→ **EXERCISE REQUIREMENTS**:
Transcribe exactly the lines from the one holding "You are a GUI" through the closing line of the entries below. Pictures stay out of the copy.

→ **ENTRIES SUPPLIED**:
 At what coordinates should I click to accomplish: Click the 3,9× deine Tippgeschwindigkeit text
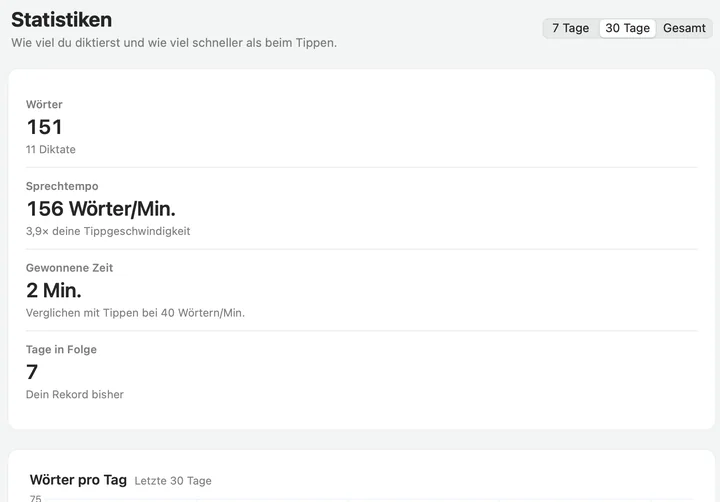click(108, 231)
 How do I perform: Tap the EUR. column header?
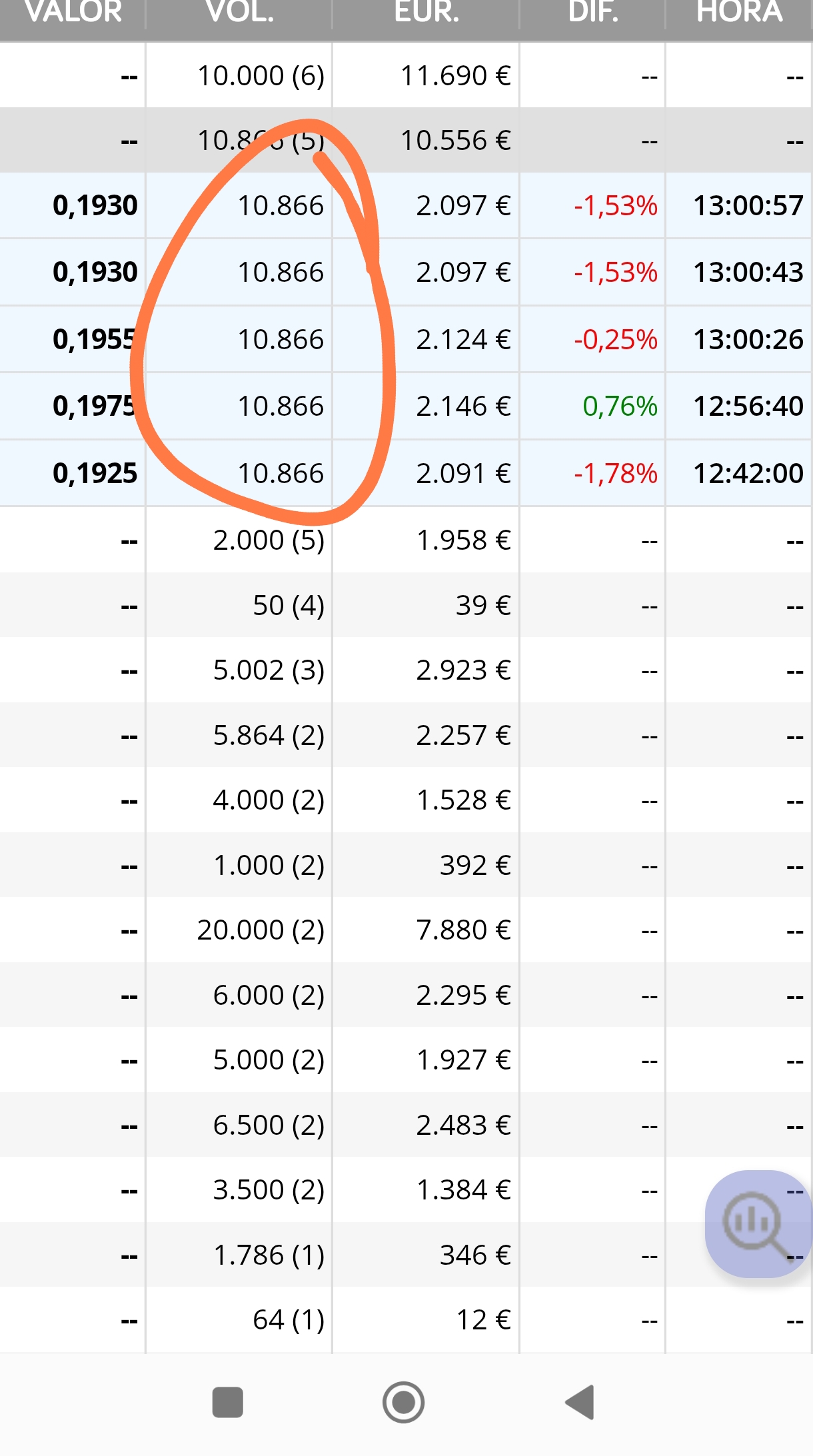pyautogui.click(x=426, y=12)
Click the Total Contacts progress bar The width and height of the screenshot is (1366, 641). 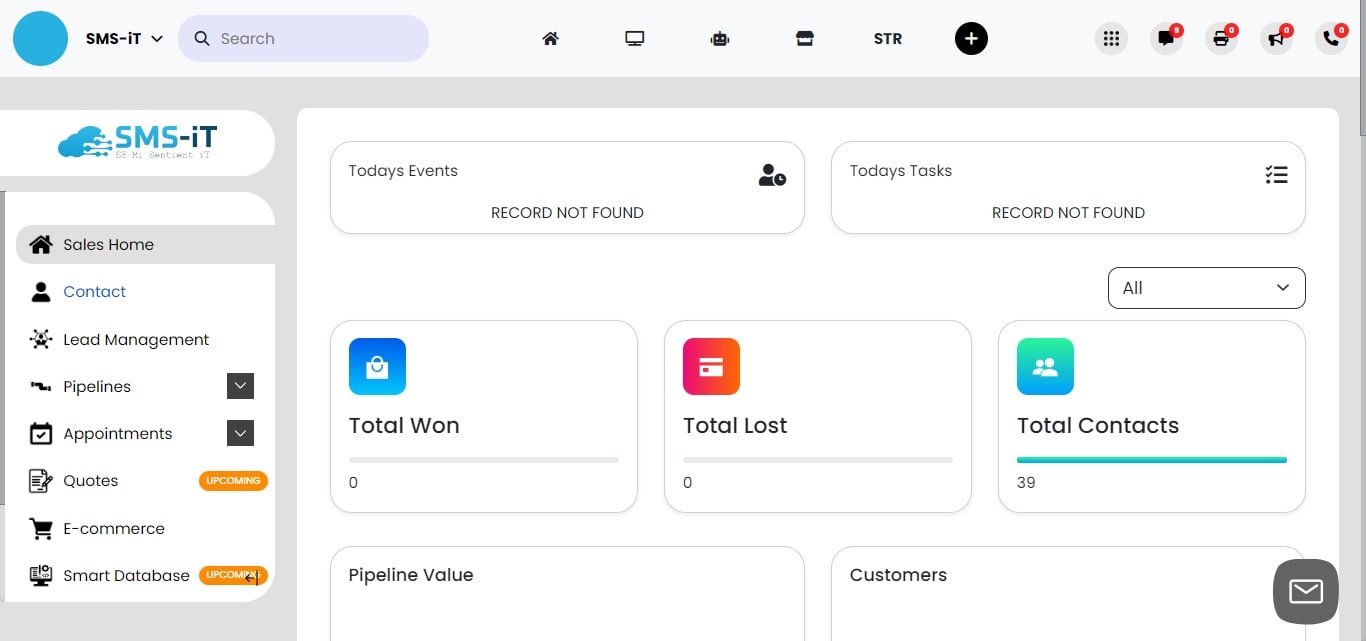(1151, 460)
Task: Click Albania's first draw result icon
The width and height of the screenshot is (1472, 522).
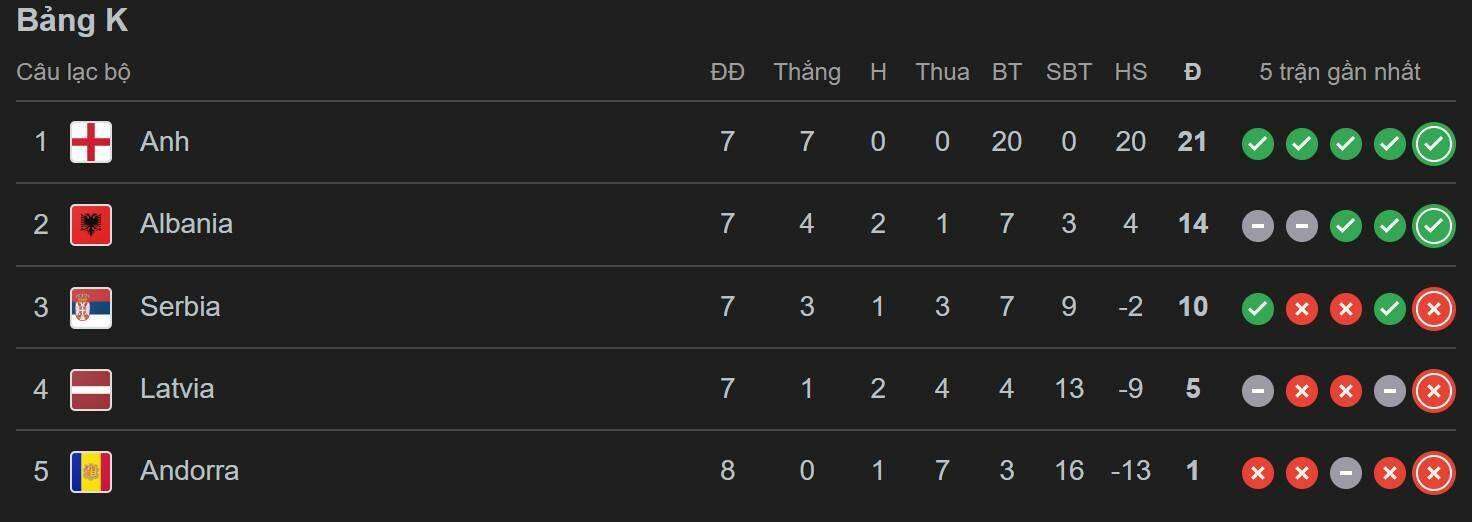Action: point(1258,227)
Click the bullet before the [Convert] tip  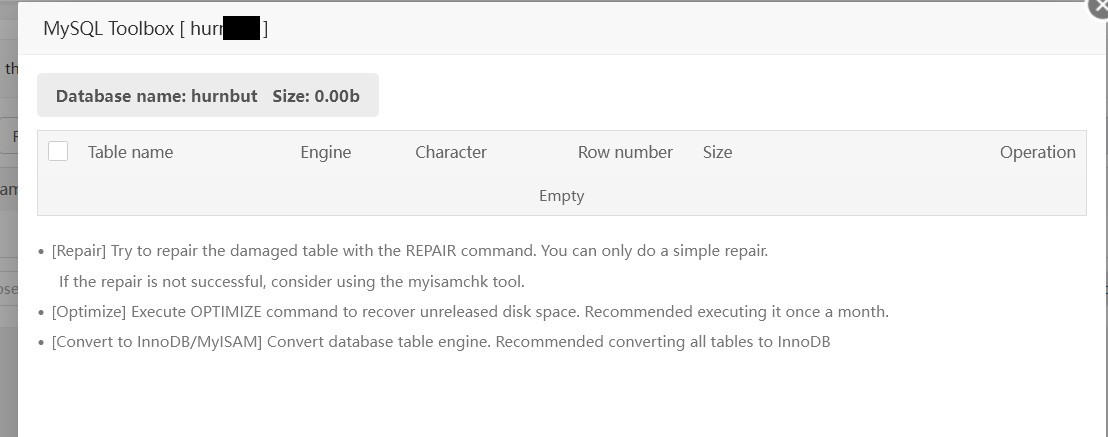pyautogui.click(x=41, y=342)
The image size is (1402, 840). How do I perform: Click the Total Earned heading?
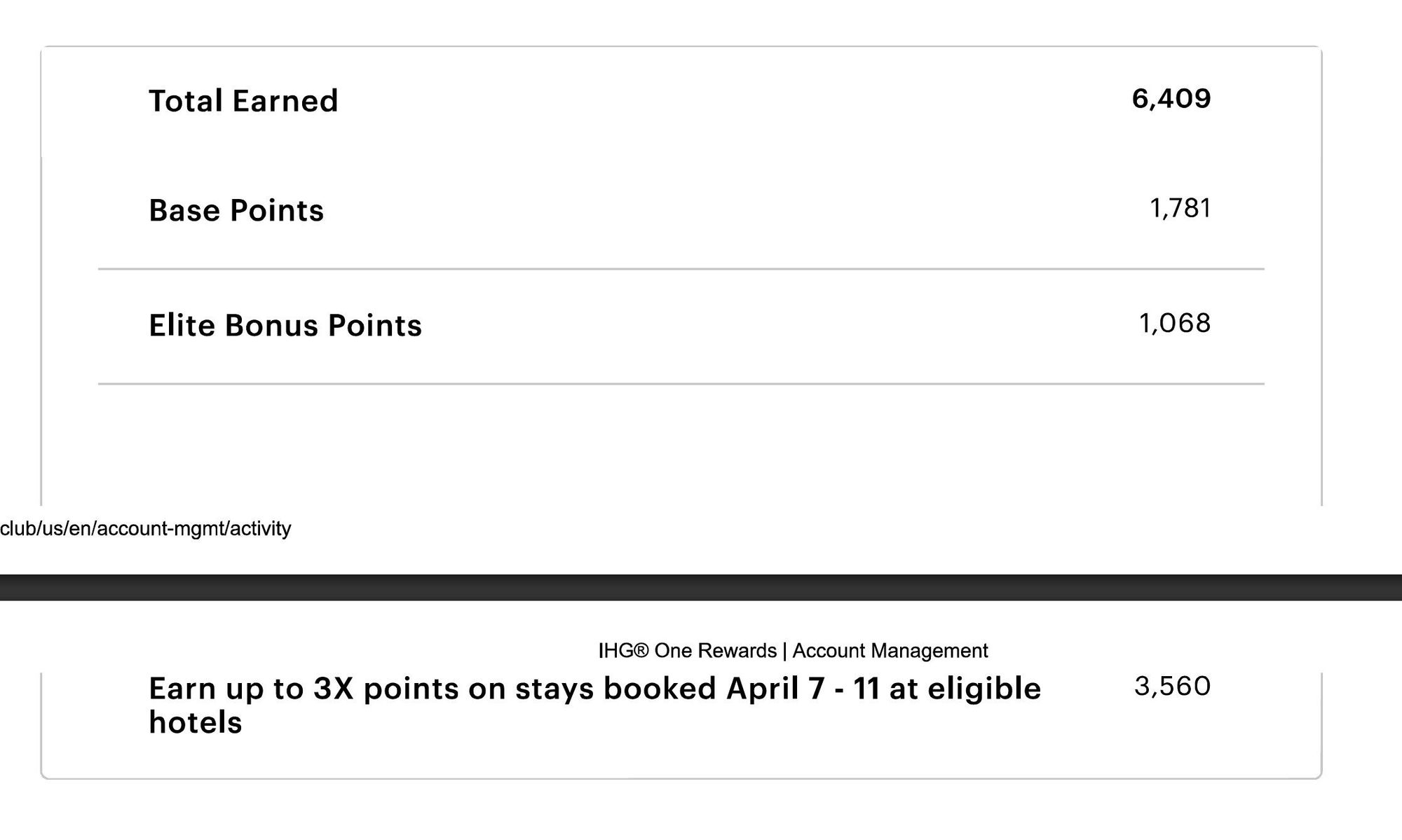[x=243, y=101]
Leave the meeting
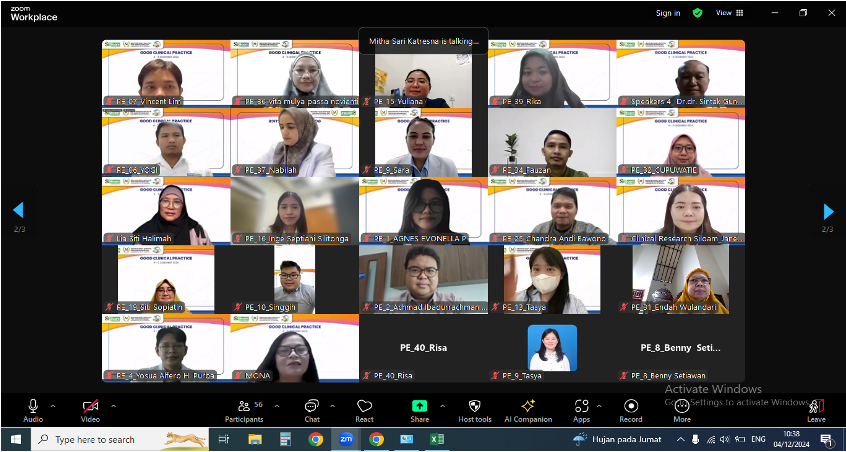This screenshot has width=846, height=452. [816, 410]
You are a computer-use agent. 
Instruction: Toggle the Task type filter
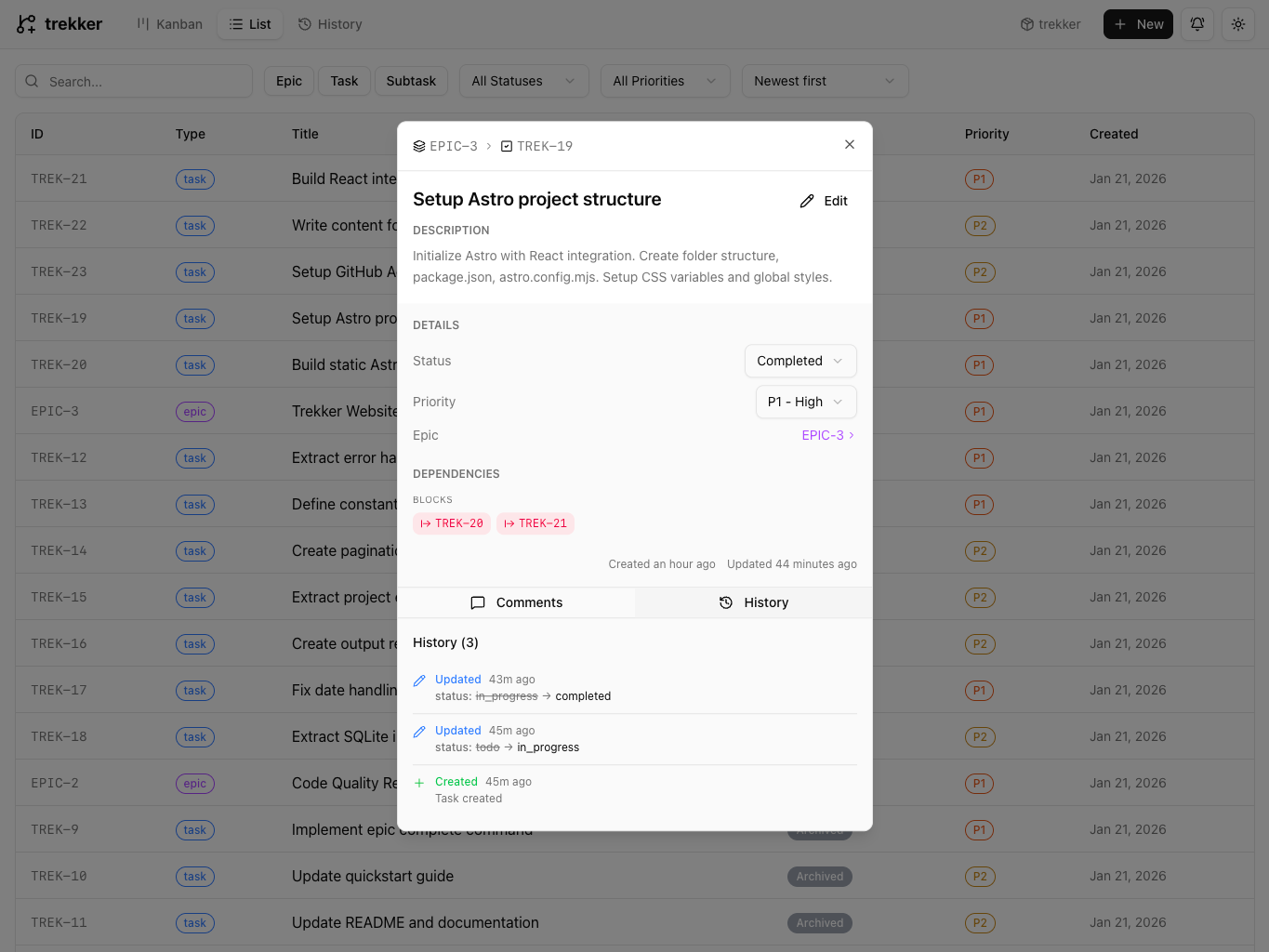click(344, 81)
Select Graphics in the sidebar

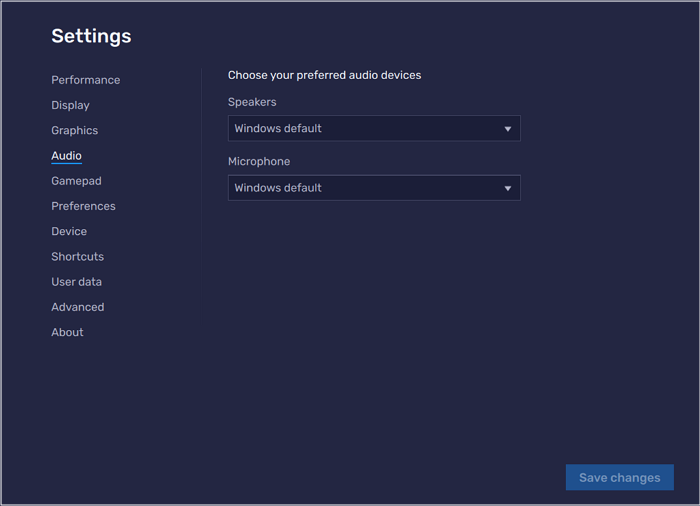pyautogui.click(x=74, y=130)
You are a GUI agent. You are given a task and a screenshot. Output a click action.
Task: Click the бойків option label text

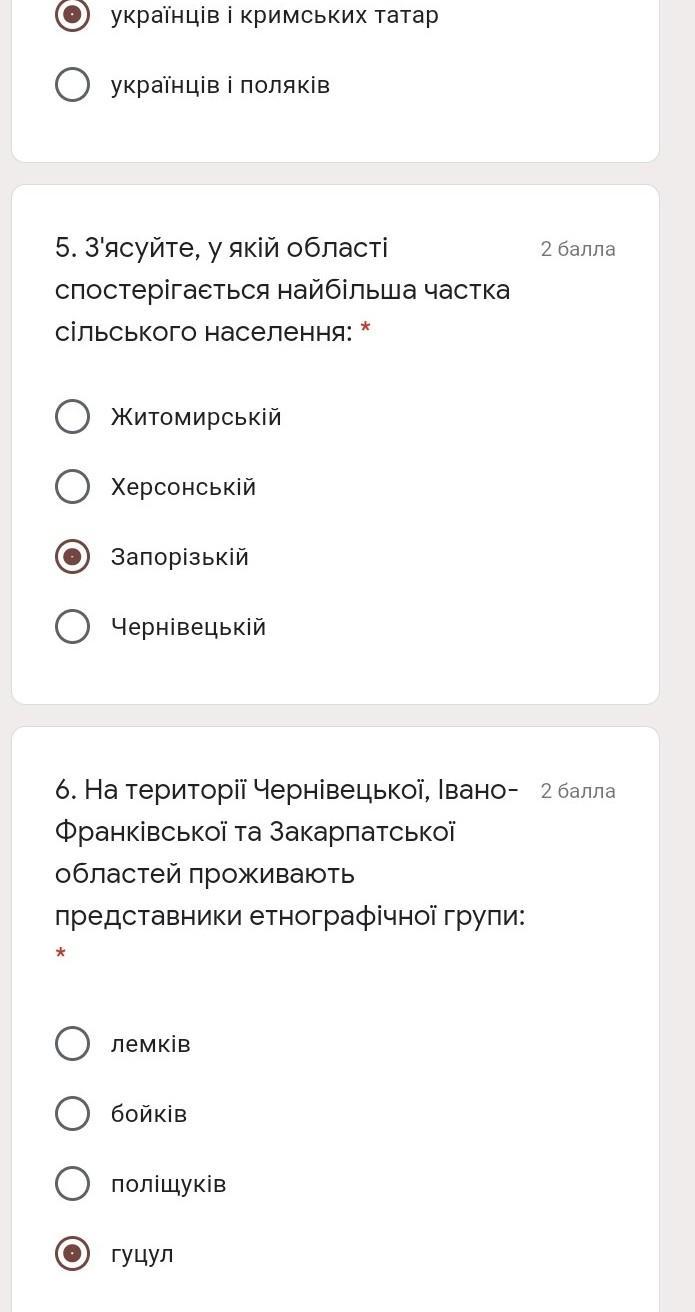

→ **ANSWER SECTION**:
You are a GUI agent. You are given a task and a screenshot. Output a click action.
Task: Click the бойків option label text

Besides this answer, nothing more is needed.